═══ Data for the task
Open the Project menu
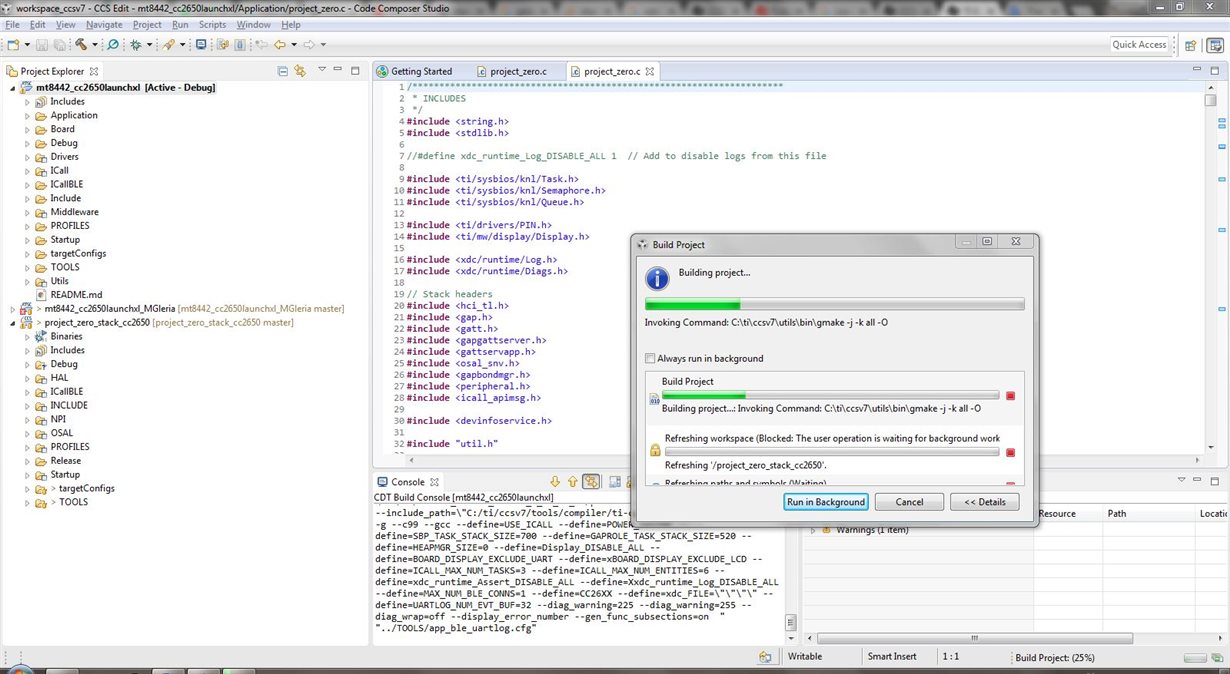This screenshot has height=674, width=1230. point(146,24)
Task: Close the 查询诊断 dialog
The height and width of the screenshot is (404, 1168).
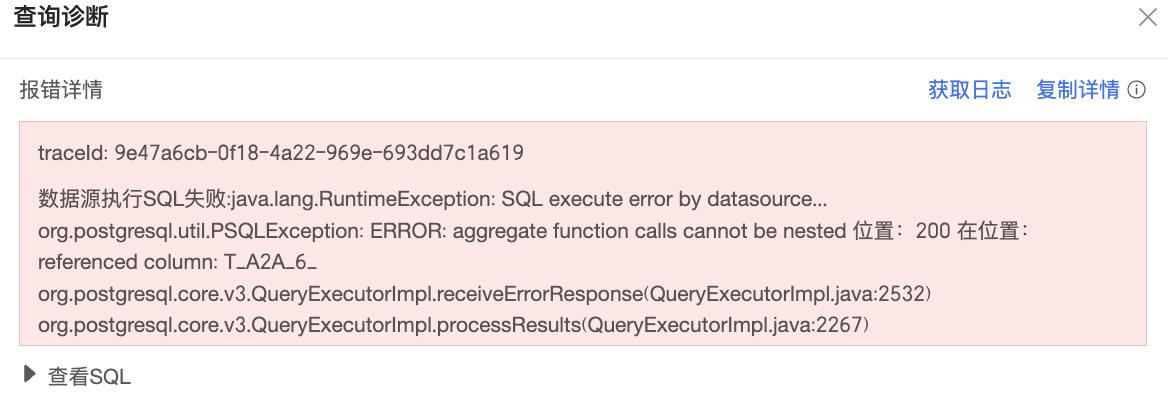Action: [1147, 17]
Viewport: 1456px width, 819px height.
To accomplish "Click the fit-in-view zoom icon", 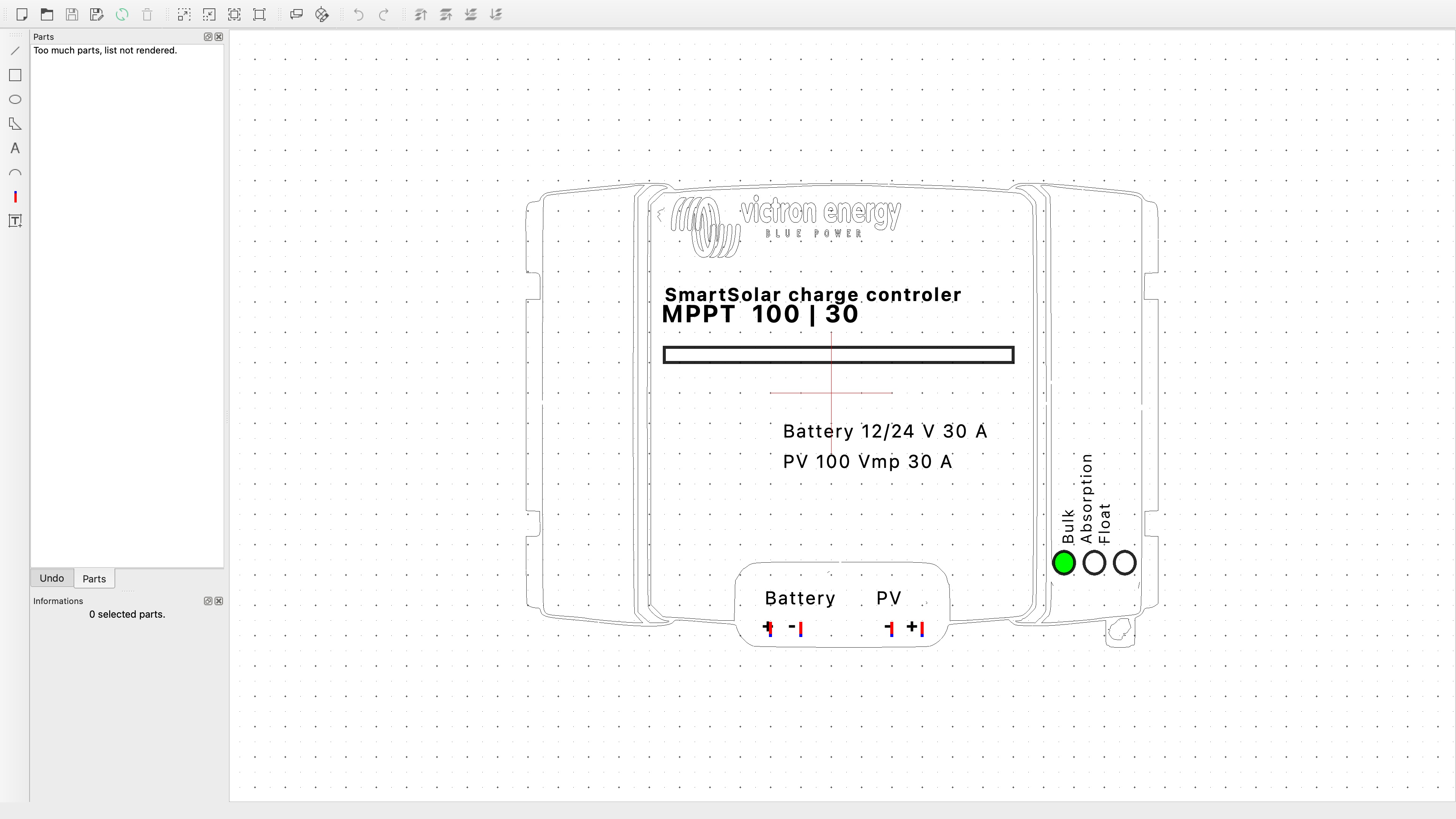I will tap(234, 15).
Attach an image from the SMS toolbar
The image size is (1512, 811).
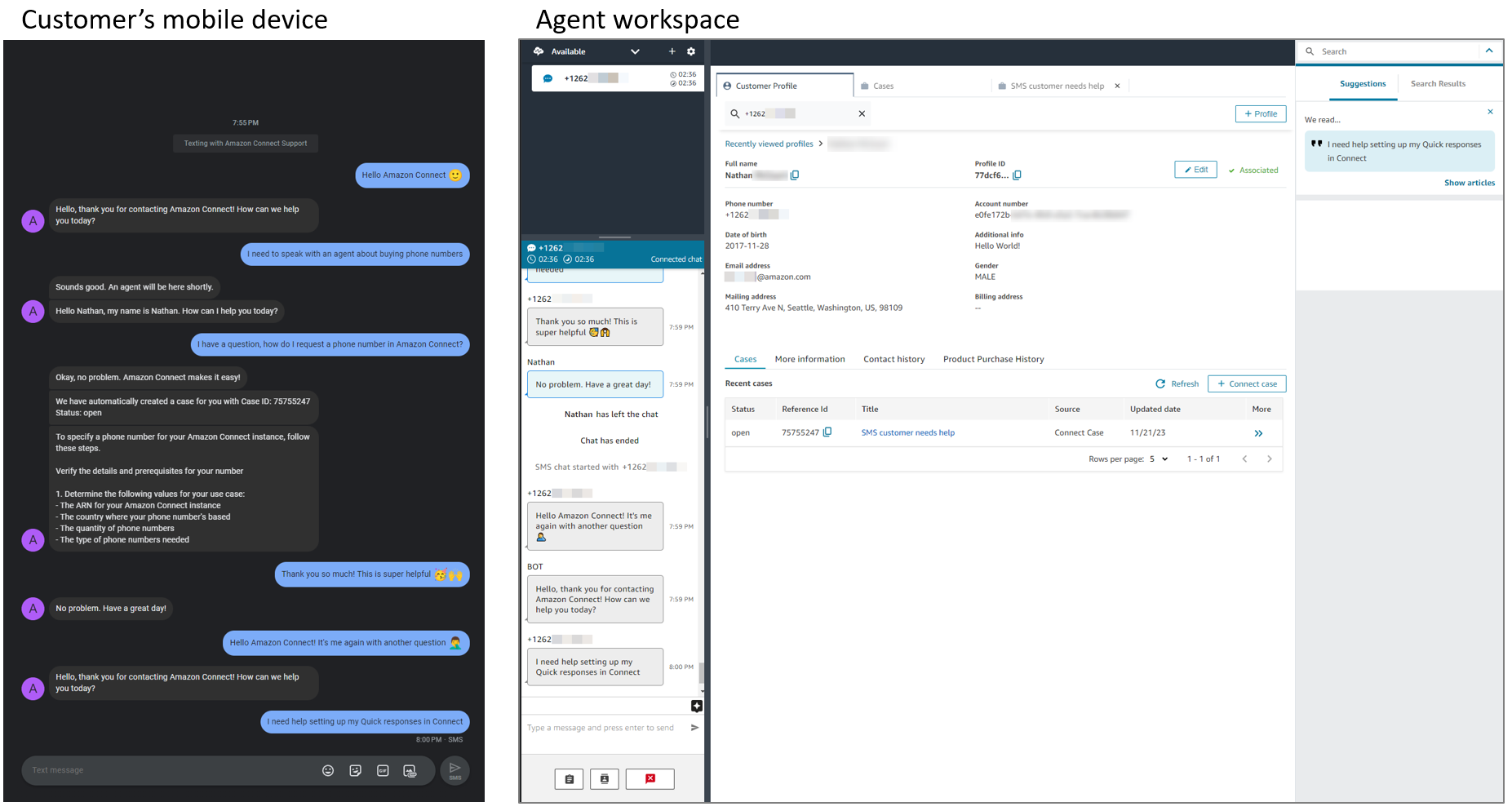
══════
**Job**
Update the items from the line containing "Attach an image from the SMS toolbar" through the end of the items, replacing "toolbar" with "menu bar" and leaving everything else unchanged. Omit the pictures from your version.

**Complete response**
Attach an image from the SMS menu bar
The image size is (1512, 811).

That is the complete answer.